• **INFORMATION**:
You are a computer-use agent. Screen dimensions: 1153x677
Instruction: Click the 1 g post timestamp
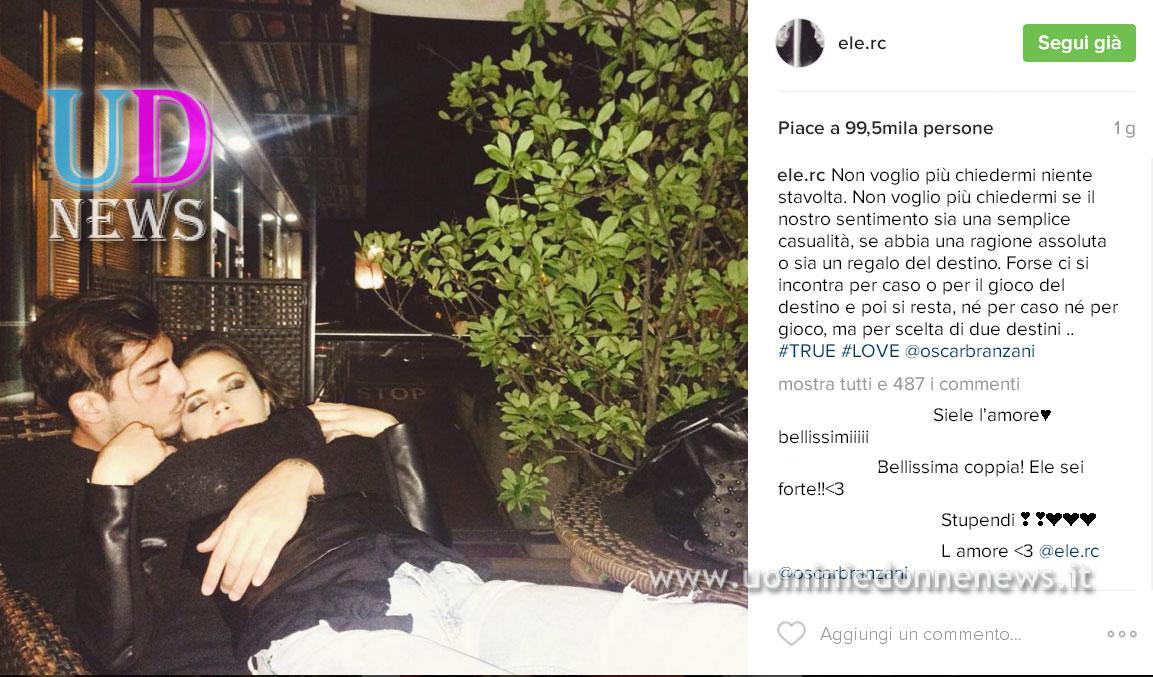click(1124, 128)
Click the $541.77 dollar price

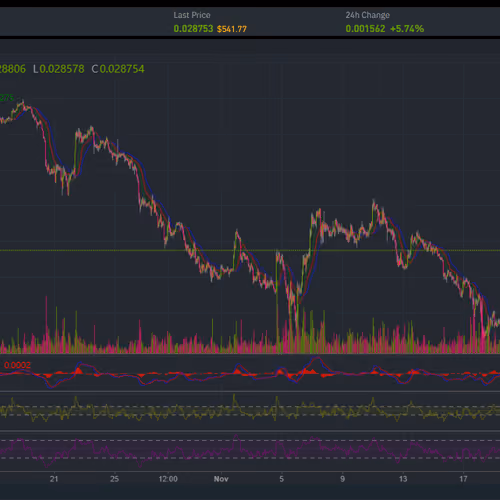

--

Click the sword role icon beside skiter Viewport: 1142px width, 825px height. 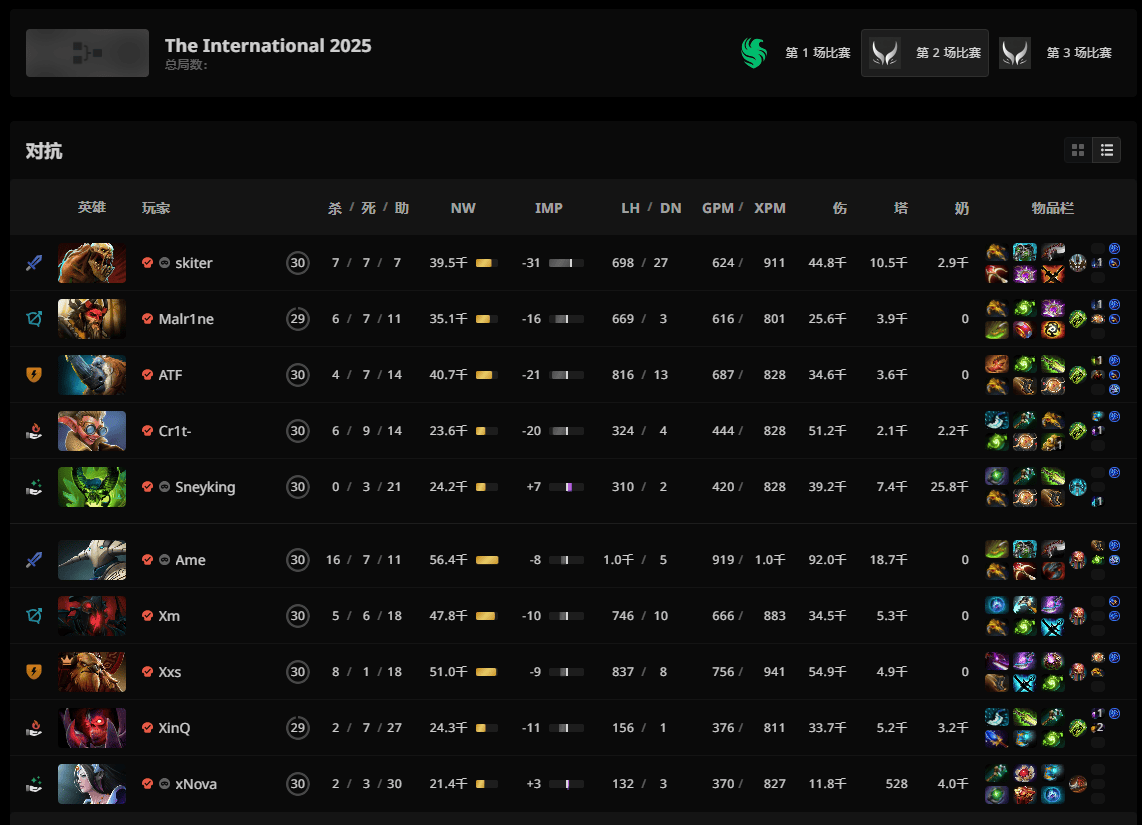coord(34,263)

--

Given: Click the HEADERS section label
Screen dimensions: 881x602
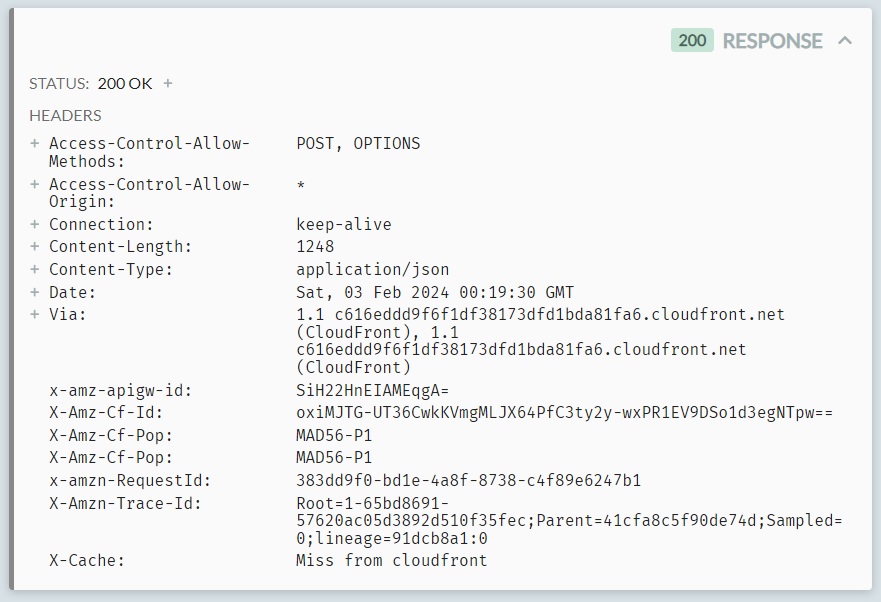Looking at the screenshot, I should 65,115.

• **TASK TO COMPLETE**: Exact repeat of the material above: every line from the one with "You are a computer-use" through the one with "Click the $541.77 dollar price", endpoints included, and nothing more. No pictures.

• **WRITTEN ANSWER**:
You are a computer-use agent. Screen dimensions: 1153x677
Instruction: Click the 1 g post timestamp
click(1124, 128)
Click the $541.77 dollar price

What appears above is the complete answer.